Copy the records below line by line and word for word, from the very first line through the line with "This screenshot has height=531, width=945.", omitting each picture.
** DATA RECORDS follows **
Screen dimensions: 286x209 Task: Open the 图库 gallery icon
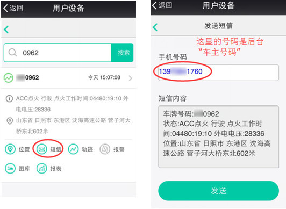click(10, 168)
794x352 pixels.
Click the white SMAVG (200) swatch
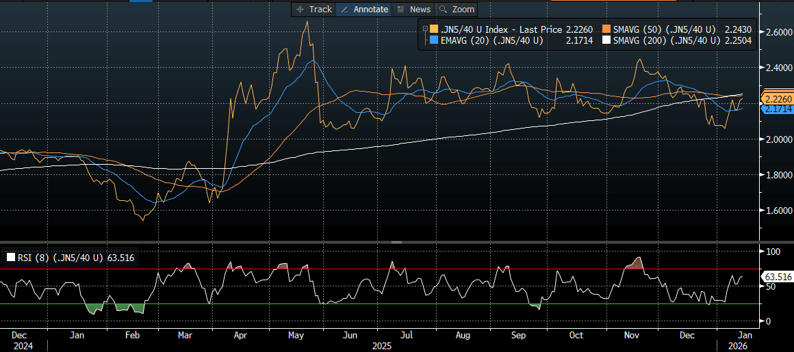click(606, 41)
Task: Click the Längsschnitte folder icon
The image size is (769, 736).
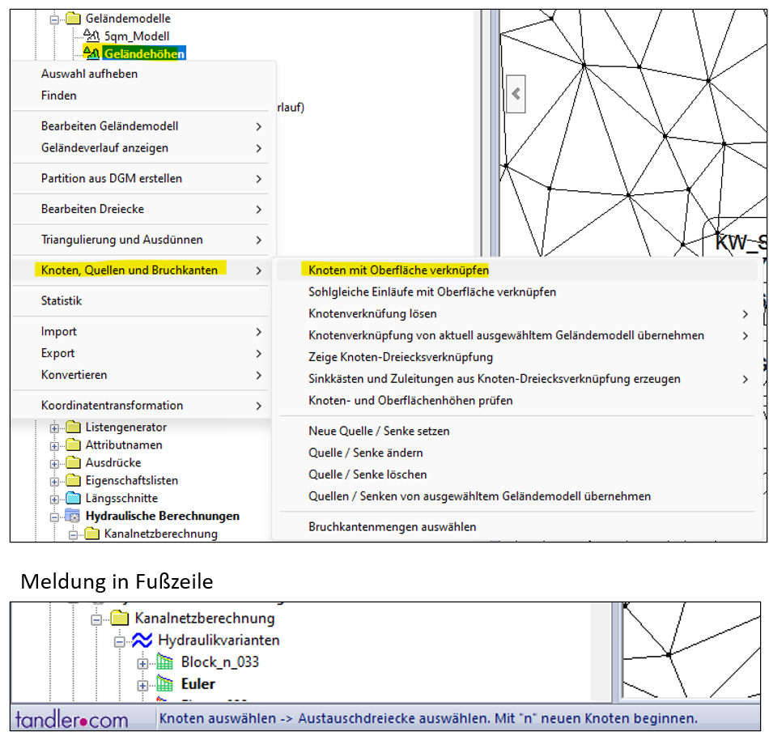Action: coord(73,498)
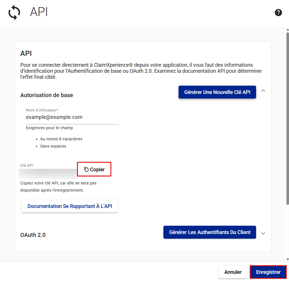This screenshot has width=289, height=281.
Task: Click Générer Une Nouvelle Clé API
Action: coord(217,92)
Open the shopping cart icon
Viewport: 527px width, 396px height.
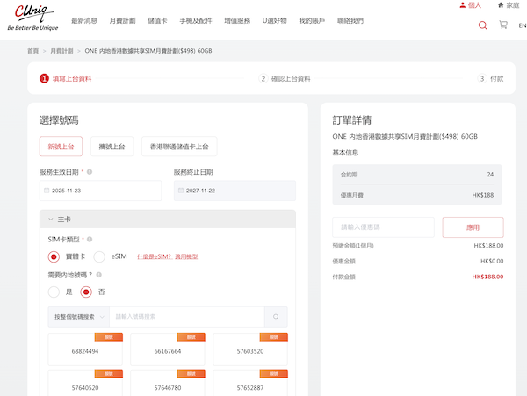pos(503,25)
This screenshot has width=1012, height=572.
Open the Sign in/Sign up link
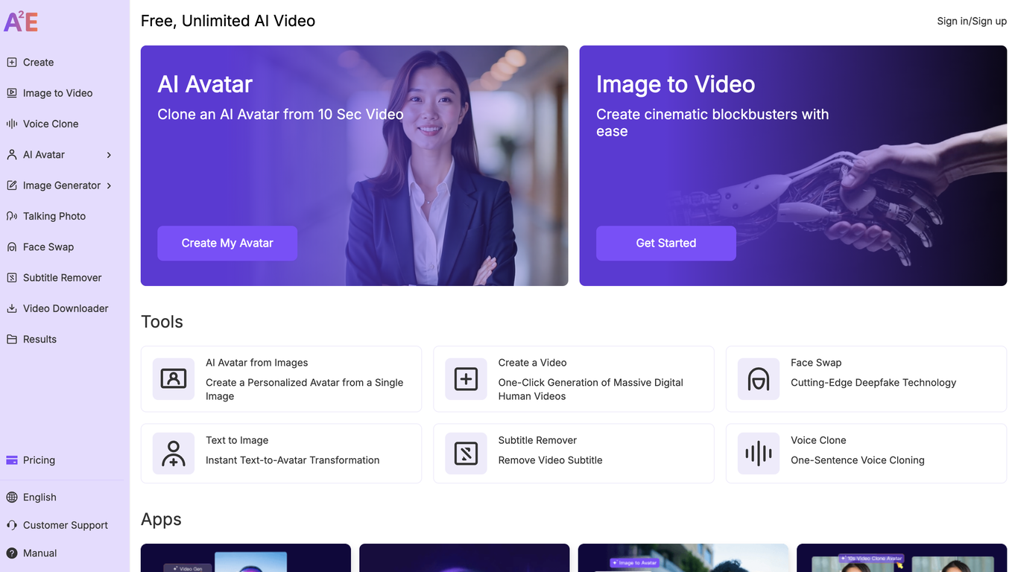click(971, 21)
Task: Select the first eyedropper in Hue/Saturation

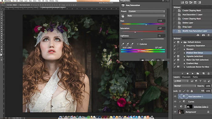Action: pos(123,44)
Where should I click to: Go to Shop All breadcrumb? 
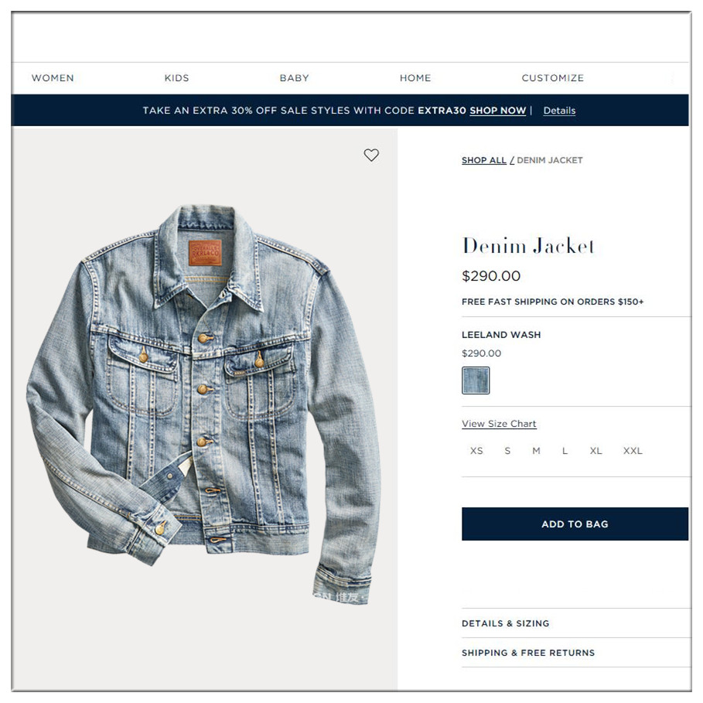coord(484,161)
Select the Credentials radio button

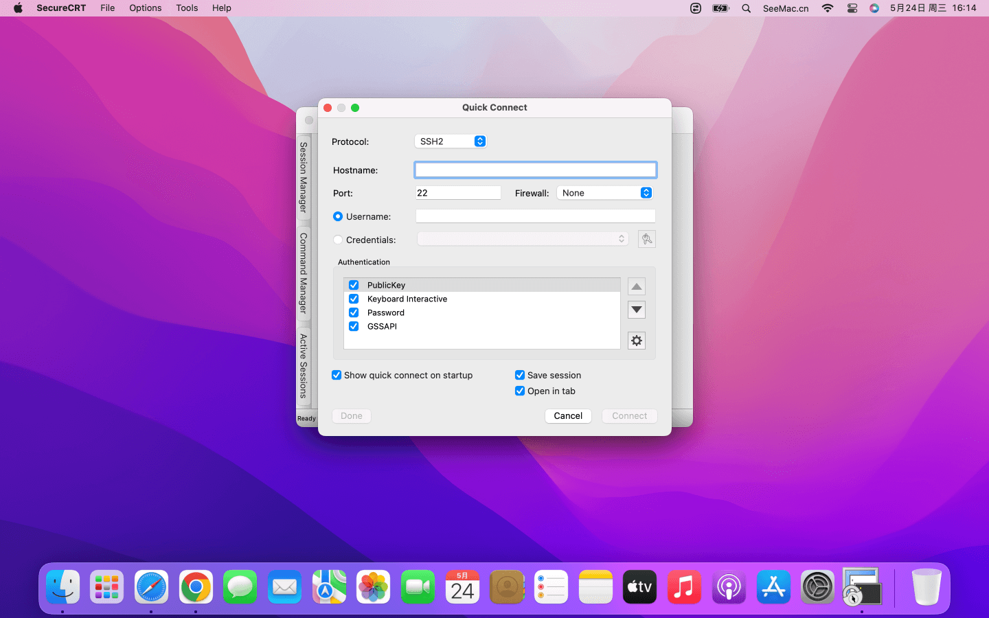pos(338,240)
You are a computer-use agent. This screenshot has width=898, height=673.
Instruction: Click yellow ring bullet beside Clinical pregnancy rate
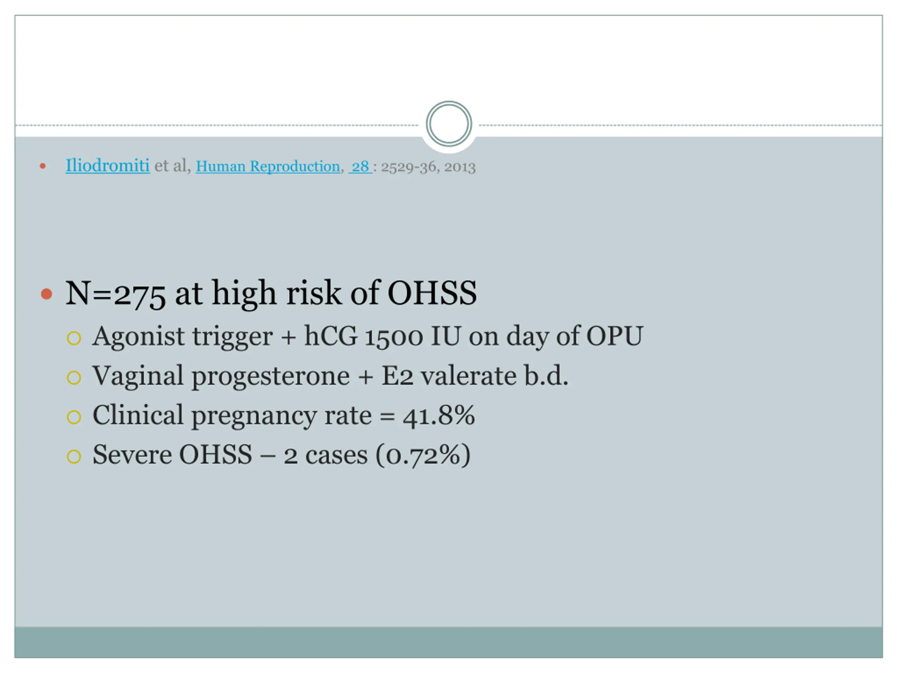[x=74, y=417]
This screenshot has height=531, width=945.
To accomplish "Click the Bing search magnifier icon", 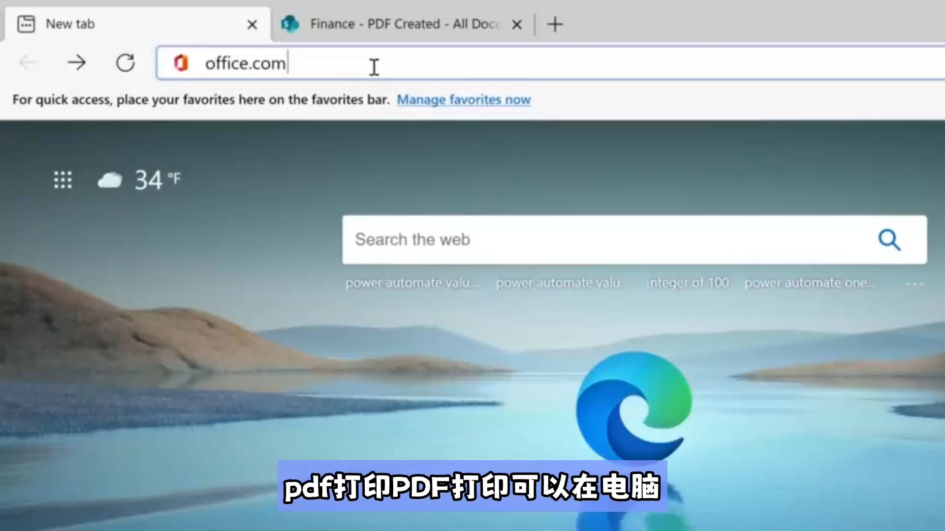I will point(889,240).
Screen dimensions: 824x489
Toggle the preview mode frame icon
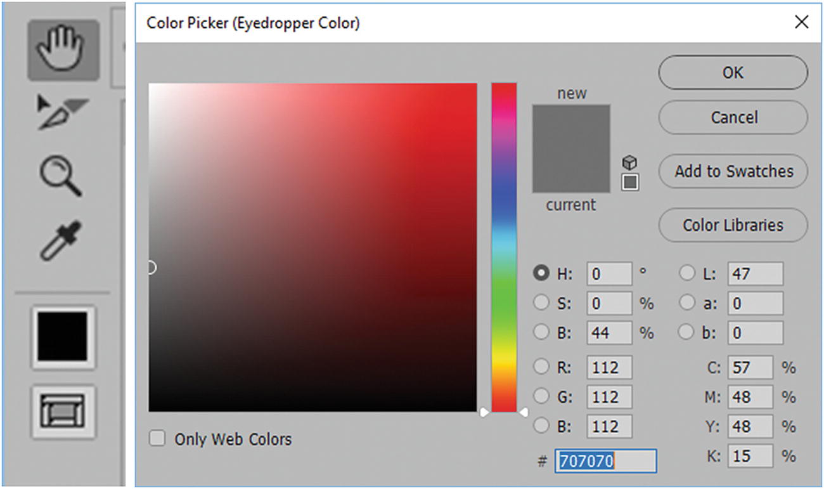[63, 411]
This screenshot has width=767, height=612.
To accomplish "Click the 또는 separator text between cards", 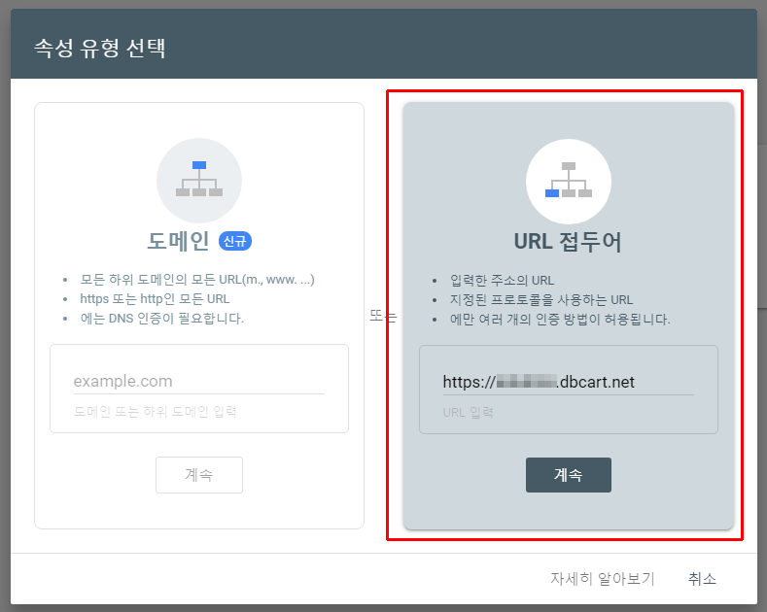I will [x=384, y=316].
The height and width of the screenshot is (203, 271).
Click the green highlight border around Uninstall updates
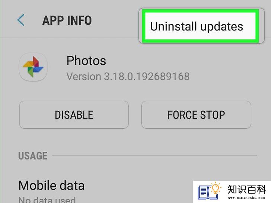201,11
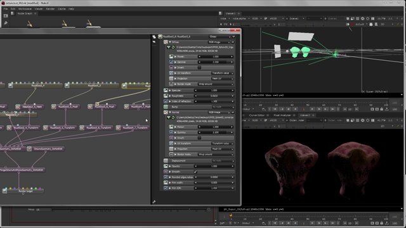Uncheck the Smooth checkbox

195,172
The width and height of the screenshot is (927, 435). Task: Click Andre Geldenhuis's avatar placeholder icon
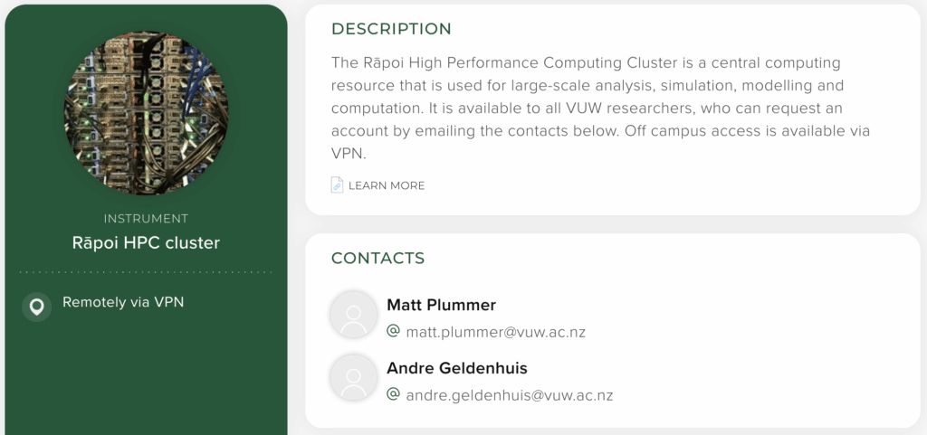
** End of DATA RECORDS **
ANSWER TO THIS PROBLEM:
Screen dimensions: 286x209 Task: Open the 图库 gallery icon
click(10, 168)
794x352 pixels.
Click the white SMAVG (200) swatch
click(606, 41)
Task: Click the Längsschnitte folder icon
The image size is (769, 736).
Action: coord(73,498)
This screenshot has width=289, height=281.
Task: Click Générer Une Nouvelle Clé API
Action: coord(217,92)
Open the shopping cart icon
Viewport: 527px width, 396px height.
pos(503,25)
This screenshot has width=1012, height=572.
Open the Sign in/Sign up link
click(971, 21)
Task: Select the first eyedropper in Hue/Saturation

Action: pos(123,44)
Where should I click to: Go to Shop All breadcrumb? 
coord(484,161)
Select the Credentials radio button

pos(338,240)
You are a computer-use agent. This screenshot has width=898, height=673.
Instruction: Click yellow ring bullet beside Clinical pregnancy rate
[x=74, y=417]
This screenshot has height=531, width=945.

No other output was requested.